What to produce
Copy out each line below containing "computer".

Input material
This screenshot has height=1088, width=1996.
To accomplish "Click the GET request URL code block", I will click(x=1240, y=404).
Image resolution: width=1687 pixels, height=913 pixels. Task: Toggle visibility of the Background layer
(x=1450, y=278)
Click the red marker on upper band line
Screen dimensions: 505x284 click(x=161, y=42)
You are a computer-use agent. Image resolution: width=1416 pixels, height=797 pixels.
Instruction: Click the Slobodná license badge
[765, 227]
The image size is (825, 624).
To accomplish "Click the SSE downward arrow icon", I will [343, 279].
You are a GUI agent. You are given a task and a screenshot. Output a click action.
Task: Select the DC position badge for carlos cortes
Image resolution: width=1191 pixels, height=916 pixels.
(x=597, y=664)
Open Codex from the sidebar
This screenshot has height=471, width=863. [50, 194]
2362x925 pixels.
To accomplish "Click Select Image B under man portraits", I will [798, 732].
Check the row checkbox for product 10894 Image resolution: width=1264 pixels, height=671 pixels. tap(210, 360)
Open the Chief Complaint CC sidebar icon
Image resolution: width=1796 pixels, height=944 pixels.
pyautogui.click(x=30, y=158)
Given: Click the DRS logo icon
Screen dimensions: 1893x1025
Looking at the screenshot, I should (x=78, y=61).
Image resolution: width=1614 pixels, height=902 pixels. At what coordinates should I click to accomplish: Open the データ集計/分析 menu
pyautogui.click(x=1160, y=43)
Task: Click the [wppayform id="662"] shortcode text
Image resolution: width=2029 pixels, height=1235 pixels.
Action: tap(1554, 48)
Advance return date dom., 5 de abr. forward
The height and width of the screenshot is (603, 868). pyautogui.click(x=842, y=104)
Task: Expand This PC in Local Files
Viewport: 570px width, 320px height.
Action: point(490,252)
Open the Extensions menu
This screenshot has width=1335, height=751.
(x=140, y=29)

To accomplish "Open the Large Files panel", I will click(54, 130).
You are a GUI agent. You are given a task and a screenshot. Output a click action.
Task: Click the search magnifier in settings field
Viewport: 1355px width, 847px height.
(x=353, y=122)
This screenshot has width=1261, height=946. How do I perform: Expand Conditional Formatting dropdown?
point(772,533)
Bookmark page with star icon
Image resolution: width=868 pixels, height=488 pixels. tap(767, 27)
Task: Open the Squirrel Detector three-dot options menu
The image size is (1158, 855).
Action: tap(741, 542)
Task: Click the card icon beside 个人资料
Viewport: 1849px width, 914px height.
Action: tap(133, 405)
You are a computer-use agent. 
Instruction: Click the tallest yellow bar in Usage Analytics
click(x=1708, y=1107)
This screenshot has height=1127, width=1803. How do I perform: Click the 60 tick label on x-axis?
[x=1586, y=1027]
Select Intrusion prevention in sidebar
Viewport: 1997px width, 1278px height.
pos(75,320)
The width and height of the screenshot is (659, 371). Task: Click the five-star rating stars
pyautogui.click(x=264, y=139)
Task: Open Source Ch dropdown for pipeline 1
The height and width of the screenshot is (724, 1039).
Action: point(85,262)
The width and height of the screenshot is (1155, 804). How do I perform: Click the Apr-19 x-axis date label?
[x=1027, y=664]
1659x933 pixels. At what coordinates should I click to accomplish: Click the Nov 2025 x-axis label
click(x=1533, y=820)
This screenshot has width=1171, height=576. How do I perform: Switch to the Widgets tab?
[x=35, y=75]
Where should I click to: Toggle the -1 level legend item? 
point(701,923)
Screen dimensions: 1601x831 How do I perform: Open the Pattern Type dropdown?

Response to this task
You are a computer-use agent. Image resolution: width=1416 pixels, height=797 pixels.
You are a computer-use agent. 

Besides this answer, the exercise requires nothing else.